Como es lógico pensar, la efectividad de este tratamiento sería mayor si se instaura en fases precoces de la enfermedad. Alguien podría pensar que en el momento actual no es muy importante establecer rápidamente un diagnóstico, ya que el tiempo establecerá una clínica clara, y además da igual porque la ELA no tiene tratamiento curativo; esta consideración es errónea y carente de ética por tres razones: el diagnóstico diferencial precoz descarta, pero también confirma, otras enfermedades tratables cuya terapia no puede retrasarse; en segundo lugar, pueden existir otras enfermedades concomitantes a la ELA, con síntomas y signos superpuestos, potencialmente tratables. La tercera razón es esperanzadora: cuando tengamos un tratamiento efectivo, debemos estar preparados para realizar un diagnóstico diferencial y muy precoz y específico –dada la rapidez en muchos casos de la progresión de la enfermedad- y debemos de estar preparados ya. Además, el propio paciente y sus familiares demandan una información clara y sin confusiones, ante un proceso que va a convertir al paciente en un gran dependiente y a sus familiares en cuidadores que afrontan una enfermedad mortal.

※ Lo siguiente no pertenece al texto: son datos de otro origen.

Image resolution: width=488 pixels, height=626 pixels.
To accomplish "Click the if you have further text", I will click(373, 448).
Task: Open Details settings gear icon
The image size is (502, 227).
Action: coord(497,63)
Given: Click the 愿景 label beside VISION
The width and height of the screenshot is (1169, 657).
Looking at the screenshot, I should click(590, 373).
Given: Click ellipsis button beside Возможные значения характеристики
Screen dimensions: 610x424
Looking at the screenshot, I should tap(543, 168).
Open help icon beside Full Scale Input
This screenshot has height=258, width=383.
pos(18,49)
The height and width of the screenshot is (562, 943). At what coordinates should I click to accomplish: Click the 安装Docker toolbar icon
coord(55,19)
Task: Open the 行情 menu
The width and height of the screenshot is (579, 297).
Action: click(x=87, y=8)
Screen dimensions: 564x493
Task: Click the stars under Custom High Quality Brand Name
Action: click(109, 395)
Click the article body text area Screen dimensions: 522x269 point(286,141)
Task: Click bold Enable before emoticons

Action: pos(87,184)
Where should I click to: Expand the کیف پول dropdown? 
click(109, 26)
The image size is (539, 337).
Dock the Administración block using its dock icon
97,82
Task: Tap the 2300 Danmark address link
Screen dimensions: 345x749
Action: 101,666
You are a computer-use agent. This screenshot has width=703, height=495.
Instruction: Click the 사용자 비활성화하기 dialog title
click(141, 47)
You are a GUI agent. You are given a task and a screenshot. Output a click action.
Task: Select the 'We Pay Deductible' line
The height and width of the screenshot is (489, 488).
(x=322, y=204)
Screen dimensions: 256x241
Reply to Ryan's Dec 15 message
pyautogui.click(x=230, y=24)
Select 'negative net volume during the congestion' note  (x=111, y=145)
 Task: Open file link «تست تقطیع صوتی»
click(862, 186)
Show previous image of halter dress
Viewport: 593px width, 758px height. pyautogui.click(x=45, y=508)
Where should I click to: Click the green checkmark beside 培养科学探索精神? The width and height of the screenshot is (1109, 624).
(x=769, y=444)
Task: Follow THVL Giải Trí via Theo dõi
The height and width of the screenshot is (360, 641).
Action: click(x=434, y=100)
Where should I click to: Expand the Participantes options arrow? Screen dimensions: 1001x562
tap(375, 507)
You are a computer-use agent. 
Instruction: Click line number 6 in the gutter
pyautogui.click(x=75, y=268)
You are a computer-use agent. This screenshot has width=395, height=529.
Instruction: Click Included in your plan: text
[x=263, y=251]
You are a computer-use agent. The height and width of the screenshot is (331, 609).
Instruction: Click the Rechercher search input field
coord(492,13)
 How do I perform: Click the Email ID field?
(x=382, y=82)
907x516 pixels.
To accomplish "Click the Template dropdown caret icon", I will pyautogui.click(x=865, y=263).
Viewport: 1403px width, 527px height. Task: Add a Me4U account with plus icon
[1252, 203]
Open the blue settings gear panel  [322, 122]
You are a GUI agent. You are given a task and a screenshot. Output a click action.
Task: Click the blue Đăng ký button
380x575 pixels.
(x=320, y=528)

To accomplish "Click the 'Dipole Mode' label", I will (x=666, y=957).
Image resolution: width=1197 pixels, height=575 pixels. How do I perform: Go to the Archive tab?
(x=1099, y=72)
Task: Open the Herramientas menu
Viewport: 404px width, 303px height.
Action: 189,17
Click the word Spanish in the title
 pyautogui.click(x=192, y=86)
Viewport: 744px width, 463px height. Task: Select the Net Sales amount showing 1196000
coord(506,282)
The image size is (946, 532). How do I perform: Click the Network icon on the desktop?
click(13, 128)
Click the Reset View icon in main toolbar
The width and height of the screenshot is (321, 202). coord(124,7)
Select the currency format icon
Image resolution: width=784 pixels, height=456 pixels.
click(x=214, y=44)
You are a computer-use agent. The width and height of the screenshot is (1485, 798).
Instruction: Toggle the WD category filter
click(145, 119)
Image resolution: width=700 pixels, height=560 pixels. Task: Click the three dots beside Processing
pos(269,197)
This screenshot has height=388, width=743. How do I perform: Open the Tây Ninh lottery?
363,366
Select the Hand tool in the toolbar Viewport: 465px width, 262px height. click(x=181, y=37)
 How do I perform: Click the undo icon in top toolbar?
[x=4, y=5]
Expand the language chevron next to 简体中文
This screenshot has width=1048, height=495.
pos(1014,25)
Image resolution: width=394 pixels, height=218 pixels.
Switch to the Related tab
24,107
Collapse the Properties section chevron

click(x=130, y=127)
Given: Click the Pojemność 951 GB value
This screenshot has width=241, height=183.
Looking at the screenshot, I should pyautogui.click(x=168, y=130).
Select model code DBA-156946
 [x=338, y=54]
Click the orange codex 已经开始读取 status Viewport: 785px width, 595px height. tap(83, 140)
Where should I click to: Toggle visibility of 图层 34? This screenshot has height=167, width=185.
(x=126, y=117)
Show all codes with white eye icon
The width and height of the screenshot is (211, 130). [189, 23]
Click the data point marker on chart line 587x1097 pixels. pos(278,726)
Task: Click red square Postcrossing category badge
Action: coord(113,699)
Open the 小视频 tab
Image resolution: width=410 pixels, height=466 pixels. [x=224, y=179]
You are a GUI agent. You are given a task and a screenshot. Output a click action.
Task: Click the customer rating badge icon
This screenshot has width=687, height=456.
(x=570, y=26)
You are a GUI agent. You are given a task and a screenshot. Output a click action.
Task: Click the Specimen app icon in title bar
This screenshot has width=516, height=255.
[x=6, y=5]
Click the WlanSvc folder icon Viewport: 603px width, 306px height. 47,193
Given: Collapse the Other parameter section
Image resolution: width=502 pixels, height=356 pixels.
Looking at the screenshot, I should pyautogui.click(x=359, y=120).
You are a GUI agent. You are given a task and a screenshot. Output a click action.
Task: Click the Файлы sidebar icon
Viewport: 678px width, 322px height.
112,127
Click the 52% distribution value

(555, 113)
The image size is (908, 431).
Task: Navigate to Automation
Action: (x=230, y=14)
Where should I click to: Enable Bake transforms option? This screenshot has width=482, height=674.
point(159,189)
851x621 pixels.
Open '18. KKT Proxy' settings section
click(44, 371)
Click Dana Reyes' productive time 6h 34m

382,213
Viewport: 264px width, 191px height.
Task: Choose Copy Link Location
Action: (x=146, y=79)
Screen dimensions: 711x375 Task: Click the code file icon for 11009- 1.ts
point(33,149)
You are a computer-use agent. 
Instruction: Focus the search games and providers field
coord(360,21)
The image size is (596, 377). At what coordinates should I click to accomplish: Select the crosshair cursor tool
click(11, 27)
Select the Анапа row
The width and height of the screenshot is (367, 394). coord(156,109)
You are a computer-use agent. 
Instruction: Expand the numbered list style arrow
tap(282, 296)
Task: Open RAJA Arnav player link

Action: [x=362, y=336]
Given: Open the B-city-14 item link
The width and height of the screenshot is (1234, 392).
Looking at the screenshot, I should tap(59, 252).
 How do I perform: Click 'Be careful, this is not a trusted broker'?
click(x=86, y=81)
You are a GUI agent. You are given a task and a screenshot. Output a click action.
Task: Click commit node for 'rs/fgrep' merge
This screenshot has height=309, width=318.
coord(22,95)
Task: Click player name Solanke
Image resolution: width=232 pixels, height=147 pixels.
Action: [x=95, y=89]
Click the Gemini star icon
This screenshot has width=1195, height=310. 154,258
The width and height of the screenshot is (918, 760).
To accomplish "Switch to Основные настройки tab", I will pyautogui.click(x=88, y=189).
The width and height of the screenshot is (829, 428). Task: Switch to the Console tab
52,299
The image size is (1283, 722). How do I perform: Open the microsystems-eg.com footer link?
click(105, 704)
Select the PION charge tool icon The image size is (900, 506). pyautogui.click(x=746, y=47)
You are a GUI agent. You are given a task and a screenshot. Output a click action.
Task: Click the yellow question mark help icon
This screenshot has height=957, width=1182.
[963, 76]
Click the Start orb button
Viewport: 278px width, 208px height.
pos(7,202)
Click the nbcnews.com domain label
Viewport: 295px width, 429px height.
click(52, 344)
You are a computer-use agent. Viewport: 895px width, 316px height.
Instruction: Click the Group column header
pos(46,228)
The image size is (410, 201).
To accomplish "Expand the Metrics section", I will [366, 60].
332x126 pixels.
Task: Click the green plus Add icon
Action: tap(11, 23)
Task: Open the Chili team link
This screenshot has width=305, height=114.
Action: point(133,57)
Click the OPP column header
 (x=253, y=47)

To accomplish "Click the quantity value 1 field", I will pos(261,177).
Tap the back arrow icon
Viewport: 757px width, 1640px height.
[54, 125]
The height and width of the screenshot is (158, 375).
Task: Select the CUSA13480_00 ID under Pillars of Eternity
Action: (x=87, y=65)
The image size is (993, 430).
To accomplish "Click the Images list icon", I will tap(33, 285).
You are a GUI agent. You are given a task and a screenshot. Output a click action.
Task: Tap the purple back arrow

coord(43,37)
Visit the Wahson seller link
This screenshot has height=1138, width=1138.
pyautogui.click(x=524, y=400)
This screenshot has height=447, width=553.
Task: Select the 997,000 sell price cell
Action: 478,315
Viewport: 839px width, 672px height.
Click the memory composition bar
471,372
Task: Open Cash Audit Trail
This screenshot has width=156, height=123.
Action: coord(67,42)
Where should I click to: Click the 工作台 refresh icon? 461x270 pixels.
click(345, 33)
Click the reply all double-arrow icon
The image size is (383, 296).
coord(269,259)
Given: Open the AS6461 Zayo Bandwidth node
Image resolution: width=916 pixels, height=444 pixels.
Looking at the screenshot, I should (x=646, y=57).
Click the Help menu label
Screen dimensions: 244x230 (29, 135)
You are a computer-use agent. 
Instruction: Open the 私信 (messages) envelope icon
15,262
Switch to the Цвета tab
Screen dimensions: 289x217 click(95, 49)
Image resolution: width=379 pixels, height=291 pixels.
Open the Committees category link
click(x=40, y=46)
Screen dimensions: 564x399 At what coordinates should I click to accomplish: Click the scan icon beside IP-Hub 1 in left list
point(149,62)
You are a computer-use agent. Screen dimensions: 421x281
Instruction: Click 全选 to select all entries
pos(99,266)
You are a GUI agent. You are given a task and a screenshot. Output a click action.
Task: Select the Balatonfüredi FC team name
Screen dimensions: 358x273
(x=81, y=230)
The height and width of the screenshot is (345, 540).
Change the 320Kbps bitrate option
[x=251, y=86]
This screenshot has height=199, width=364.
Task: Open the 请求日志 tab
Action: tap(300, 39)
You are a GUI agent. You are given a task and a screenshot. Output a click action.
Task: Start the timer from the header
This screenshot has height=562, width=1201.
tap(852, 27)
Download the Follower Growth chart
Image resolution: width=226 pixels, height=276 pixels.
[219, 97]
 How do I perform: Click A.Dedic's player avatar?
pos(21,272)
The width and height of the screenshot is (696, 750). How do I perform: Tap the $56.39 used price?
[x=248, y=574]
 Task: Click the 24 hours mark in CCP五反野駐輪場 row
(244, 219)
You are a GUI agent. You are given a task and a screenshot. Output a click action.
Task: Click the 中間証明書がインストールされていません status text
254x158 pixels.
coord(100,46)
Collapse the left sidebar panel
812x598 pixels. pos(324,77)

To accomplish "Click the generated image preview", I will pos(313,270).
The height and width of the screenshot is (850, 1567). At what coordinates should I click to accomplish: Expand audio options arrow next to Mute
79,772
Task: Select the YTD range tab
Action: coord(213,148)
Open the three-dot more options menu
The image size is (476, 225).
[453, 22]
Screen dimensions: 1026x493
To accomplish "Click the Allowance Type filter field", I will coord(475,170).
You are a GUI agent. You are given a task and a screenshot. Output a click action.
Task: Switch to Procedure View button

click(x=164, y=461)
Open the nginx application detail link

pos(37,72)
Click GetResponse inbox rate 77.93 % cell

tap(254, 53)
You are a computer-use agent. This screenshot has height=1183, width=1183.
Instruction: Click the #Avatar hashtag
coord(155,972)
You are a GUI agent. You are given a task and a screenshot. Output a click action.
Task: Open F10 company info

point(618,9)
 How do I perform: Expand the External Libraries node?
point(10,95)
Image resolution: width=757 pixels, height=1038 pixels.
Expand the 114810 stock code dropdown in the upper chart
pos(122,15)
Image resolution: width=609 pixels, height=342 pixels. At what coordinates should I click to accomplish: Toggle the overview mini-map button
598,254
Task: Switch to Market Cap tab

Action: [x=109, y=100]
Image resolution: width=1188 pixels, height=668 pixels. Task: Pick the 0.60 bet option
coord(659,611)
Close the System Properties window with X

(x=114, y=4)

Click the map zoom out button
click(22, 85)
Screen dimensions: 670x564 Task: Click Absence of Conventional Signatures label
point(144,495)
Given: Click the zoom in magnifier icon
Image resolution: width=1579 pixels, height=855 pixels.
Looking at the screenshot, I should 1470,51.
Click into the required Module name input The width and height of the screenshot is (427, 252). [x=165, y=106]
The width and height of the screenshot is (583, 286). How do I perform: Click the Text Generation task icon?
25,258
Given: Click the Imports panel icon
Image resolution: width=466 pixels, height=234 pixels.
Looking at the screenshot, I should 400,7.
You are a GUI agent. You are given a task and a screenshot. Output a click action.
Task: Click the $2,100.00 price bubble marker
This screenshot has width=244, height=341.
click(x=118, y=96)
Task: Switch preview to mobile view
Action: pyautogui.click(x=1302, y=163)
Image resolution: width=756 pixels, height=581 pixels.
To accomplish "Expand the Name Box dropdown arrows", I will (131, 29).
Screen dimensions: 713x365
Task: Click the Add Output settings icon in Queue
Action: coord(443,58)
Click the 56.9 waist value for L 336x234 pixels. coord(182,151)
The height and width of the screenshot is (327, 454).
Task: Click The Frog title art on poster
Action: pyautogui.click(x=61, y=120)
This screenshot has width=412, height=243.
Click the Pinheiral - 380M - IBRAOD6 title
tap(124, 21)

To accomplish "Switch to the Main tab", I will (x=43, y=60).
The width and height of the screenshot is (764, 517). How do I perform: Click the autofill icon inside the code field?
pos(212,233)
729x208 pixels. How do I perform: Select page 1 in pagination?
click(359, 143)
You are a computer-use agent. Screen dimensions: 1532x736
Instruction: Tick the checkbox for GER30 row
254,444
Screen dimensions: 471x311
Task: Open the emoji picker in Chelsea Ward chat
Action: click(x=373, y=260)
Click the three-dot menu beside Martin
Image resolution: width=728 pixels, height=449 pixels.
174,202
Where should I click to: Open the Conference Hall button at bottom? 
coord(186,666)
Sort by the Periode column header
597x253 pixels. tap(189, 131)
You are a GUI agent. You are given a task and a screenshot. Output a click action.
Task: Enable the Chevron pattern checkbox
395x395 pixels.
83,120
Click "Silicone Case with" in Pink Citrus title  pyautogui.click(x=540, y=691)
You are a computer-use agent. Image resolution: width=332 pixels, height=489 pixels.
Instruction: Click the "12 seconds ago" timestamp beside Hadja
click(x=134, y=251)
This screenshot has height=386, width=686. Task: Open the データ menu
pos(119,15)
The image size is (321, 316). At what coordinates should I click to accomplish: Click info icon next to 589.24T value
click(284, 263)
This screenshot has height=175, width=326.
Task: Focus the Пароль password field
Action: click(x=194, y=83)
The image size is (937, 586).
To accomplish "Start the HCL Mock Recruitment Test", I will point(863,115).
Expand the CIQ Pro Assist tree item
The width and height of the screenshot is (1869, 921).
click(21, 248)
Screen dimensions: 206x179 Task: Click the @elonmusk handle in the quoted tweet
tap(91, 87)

Cuando dispongamos un tratamiento eficaz, habrá que establecer si se instaura precozmente en sujetos positivos para el marcador de ELA y asintomáticos, si se comienza cuando las pruebas diagnósticas revelen degeneración incipiente del sistema nervioso o por el contrario, si se inicia con los primeros síntomas clínicos.
En todo caso, debemos desarrollar técnicas diagnósticas sensibles y específicas para afrontar este reto, porque de lo contrario, al tiempo perdido en encontrar un tratamiento eficaz, se sumará el tiempo necesario para poner a punto dichas técnicas. Además, el desarrollo de las mismas puede derivar en beneficios colaterales para el diagnóstico de otras enfermedades degenerativas del sistema nervioso y para la comprensión de la fisiopatología de la ELA y de esos otros procesos, y también son necesarias para controlar la progresión de la enfermedad y su respuesta al tratamiento.
En resumen, es imprescindible que tanto los propios pacientes como los profesionales sepan lo importante que es un diagnóstico rápido, de cara al tratamiento de los futuros enfermos de ELA
ResponderEliminarEfactivamente. En teoría, el diagnóstico de ELA no ha de presentar dificultad alguna desde el momento en que la clínica llega a ser típica, pero no estamos acostumbrados a un proceso diagnóstico especialmente acelerado. Y tal rapidez sería necesaria si se desarrolla un tratamiento, y es conveniente además en la actualidad, ya que el comienzo de una atención multidisciplinar lo antes posible alarga aún más la supervivencia.